* PROBLEM 1
Render the rows below as a Markdown table with the columns No. and Row, numbering each one and leaving out blank lines. Include only the rows from the one containing "WAS Germany (864, 1029)" through the last row.

Cheers guys, I'll try collate this stuff and slap it in a Wiki page so
other folk new the project get a decent idea as to how it differs. I
think where I'm getting confused coming from a BI background is people
just think of ETL and Data Storage, and we're easily distracted when it
comes to the other stuff, unlike the science boffs ;)
Thats the problem with all these Hadoop projects with the mega corps
behind them, they get all the PR :)
Anyway I'll try and fashion something out of it, I'm also messing around
with sample data and the OODT stack to gain a better idea, but like any
of these systems, its hard when you don't have a real usecase for it.
Tom
On 03/11/13 17:11, Lewis John Mcgibbney wrote:
Yeah exactly... that's what I meant to say ;)
On Sun, Nov 3, 2013 at 4:07 PM, Chris Mattmann <[email protected]
<mailto:[email protected]>> wrote:
Hey Guys,
Lewis's description is pretty spot on.
Basically Apache Hadoop is a kernel/OS set of capabilities and
functionalities
for workflow processing (used to only be for M/R but now with YARN for
mostly any computational type) and for storage, distributed, highly
available
and replicated (which is needed on low cost unreliable, shared nothing
hardware).

* DATASET CONTENT
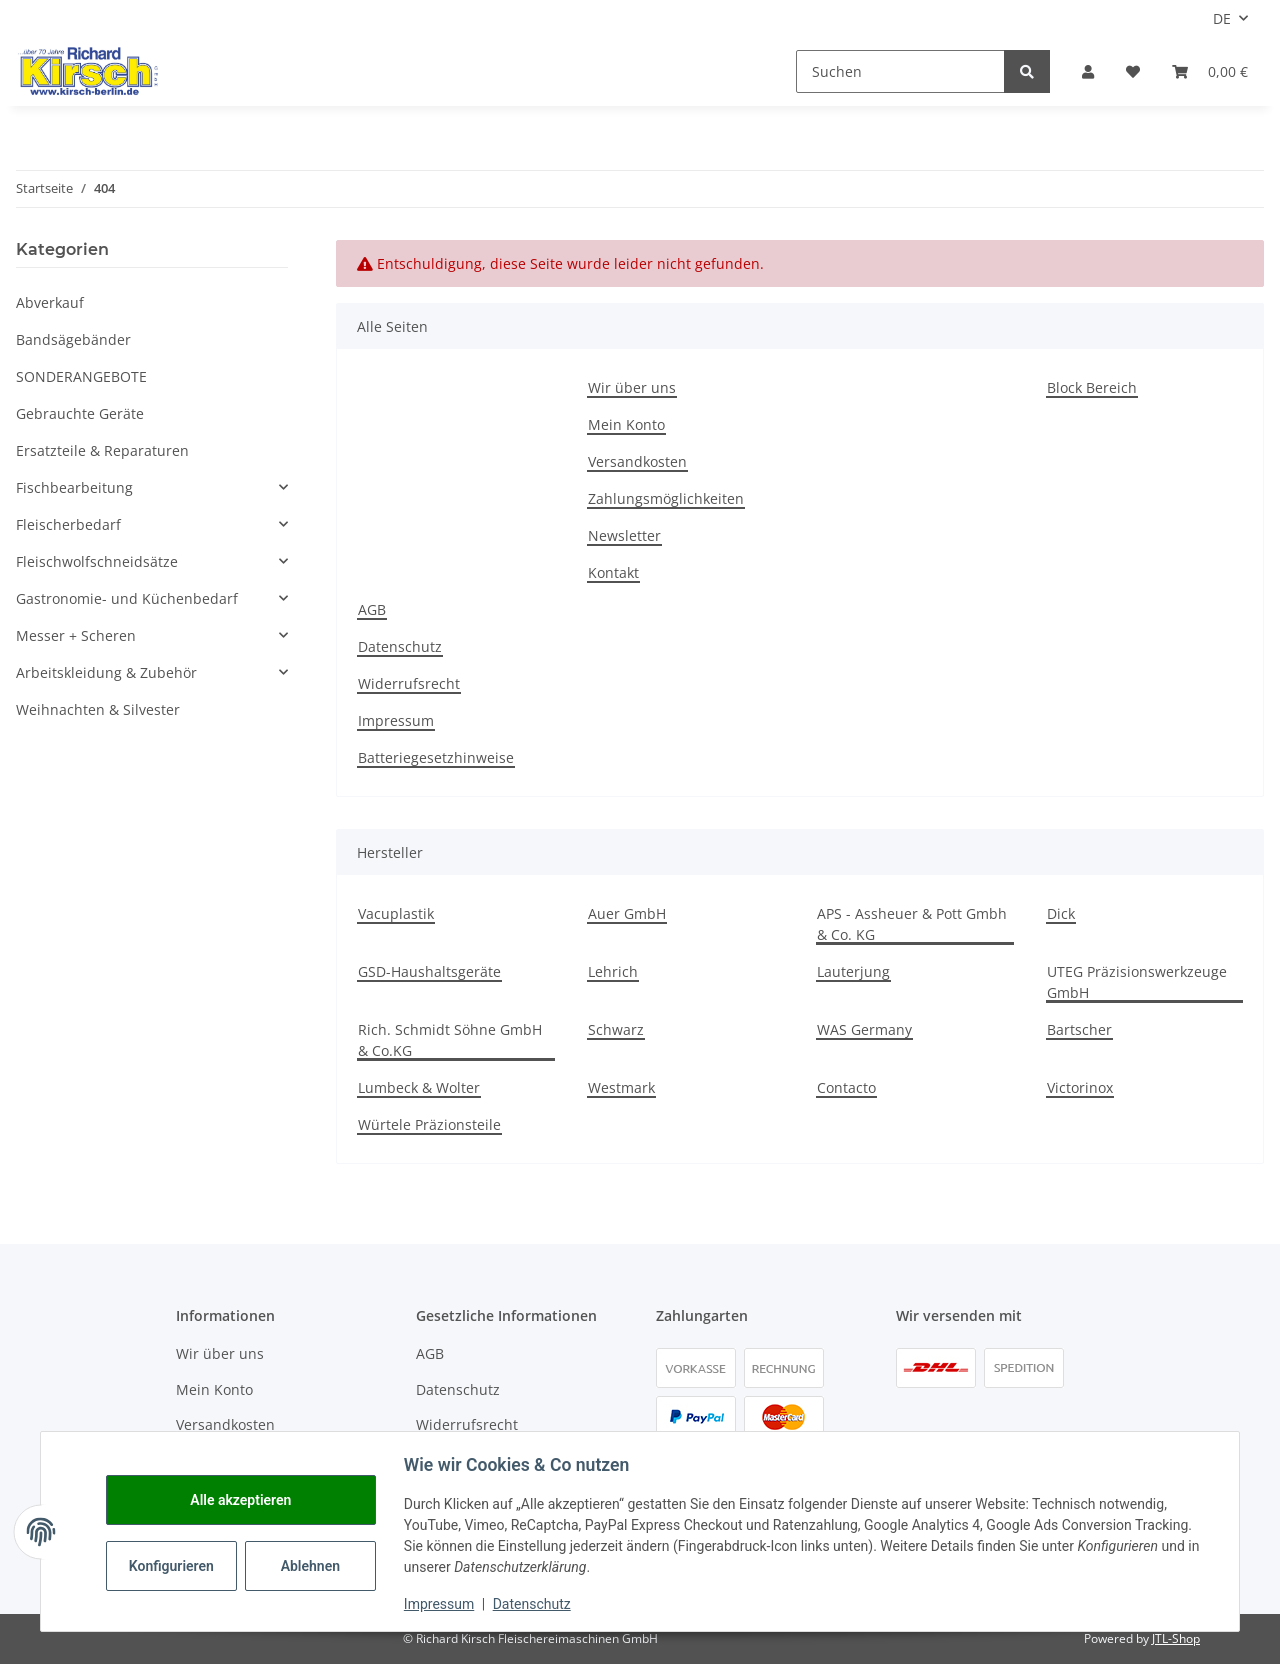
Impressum (396, 720)
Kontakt (613, 572)
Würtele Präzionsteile (429, 1124)
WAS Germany (864, 1029)
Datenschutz (400, 646)
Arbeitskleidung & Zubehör (106, 672)
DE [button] (1222, 18)
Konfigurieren (176, 1566)
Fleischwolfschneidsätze (97, 561)
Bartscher (1079, 1029)
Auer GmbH (627, 913)
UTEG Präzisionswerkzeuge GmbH (1137, 982)
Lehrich (613, 971)
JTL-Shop (1176, 1638)
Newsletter (624, 535)
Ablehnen (313, 1566)
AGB (372, 609)
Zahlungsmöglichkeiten (666, 498)
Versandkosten (637, 461)
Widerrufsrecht (409, 683)
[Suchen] (900, 71)
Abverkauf (50, 302)
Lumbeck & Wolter (419, 1087)
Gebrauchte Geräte (80, 413)
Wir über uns (632, 387)
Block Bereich (1092, 387)
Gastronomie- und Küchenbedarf (127, 598)
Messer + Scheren (76, 635)
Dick (1061, 913)
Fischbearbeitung (74, 487)
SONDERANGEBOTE (81, 376)
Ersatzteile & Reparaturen (102, 450)
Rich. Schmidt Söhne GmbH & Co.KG (450, 1040)
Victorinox (1080, 1087)
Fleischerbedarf (68, 524)
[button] (1088, 71)
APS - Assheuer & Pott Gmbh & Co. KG (912, 924)
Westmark (621, 1087)
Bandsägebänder (73, 339)
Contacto (846, 1087)
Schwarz (616, 1029)
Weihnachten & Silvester (98, 709)
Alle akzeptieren (243, 1500)
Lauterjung (853, 971)
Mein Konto (626, 424)
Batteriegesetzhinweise (436, 757)
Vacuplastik (396, 913)
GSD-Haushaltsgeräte (429, 971)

* PROBLEM 2
Reproduce the entire email thread about Hadoop and OODT above, word for word.

* FULL RESPONSE 1
| No. | Row |
|---|---|
| 1 | WAS Germany (864, 1029) |
| 2 | Datenschutz (400, 646) |
| 3 | Arbeitskleidung & Zubehör (106, 672) |
| 4 | DE [button] (1222, 18) |
| 5 | Konfigurieren (176, 1566) |
| 6 | Fleischwolfschneidsätze (97, 561) |
| 7 | Bartscher (1079, 1029) |
| 8 | Auer GmbH (627, 913) |
| 9 | UTEG Präzisionswerkzeuge GmbH (1137, 982) |
| 10 | Lehrich (613, 971) |
| 11 | JTL-Shop (1176, 1638) |
| 12 | Newsletter (624, 535) |
| 13 | Ablehnen (313, 1566) |
| 14 | AGB (372, 609) |
| 15 | Zahlungsmöglichkeiten (666, 498) |
| 16 | Versandkosten (637, 461) |
| 17 | Widerrufsrecht (409, 683) |
| 18 | [Suchen] (900, 71) |
| 19 | Abverkauf (50, 302) |
| 20 | Lumbeck & Wolter (419, 1087) |
| 21 | Gebrauchte Geräte (80, 413) |
| 22 | Wir über uns (632, 387) |
| 23 | Block Bereich (1092, 387) |
| 24 | Gastronomie- und Küchenbedarf (127, 598) |
| 25 | Messer + Scheren (76, 635) |
| 26 | Dick (1061, 913) |
| 27 | Fischbearbeitung (74, 487) |
| 28 | SONDERANGEBOTE (81, 376) |
| 29 | Ersatzteile & Reparaturen (102, 450) |
| 30 | Rich. Schmidt Söhne GmbH & Co.KG (450, 1040) |
| 31 | Victorinox (1080, 1087) |
| 32 | Fleischerbedarf (68, 524) |
| 33 | [button] (1088, 71) |
| 34 | APS - Assheuer & Pott Gmbh & Co. KG (912, 924) |
| 35 | Westmark (621, 1087) |
| 36 | Bandsägebänder (73, 339) |
| 37 | Contacto (846, 1087) |
| 38 | Schwarz (616, 1029) |
| 39 | Weihnachten & Silvester (98, 709) |
| 40 | Alle akzeptieren (243, 1500) |
| 41 | Lauterjung (853, 971) |
| 42 | Mein Konto (626, 424) |
| 43 | Batteriegesetzhinweise (436, 757) |
| 44 | Vacuplastik (396, 913) |
| 45 | GSD-Haushaltsgeräte (429, 971) |

* FULL RESPONSE 2
Cheers guys, I'll try collate this stuff and slap it in a Wiki page so
other folk new the project get a decent idea as to how it differs. I
think where I'm getting confused coming from a BI background is people
just think of ETL and Data Storage, and we're easily distracted when it
comes to the other stuff, unlike the science boffs ;)
Thats the problem with all these Hadoop projects with the mega corps
behind them, they get all the PR :)
Anyway I'll try and fashion something out of it, I'm also messing around
with sample data and the OODT stack to gain a better idea, but like any
of these systems, its hard when you don't have a real usecase for it.
Tom
On 03/11/13 17:11, Lewis John Mcgibbney wrote:
Yeah exactly... that's what I meant to say ;)
On Sun, Nov 3, 2013 at 4:07 PM, Chris Mattmann <[email protected]
<mailto:[email protected]>> wrote:
Hey Guys,
Lewis's description is pretty spot on.
Basically Apache Hadoop is a kernel/OS set of capabilities and
functionalities
for workflow processing (used to only be for M/R but now with YARN for
mostly any computational type) and for storage, distributed, highly
available
and replicated (which is needed on low cost unreliable, shared nothing
hardware).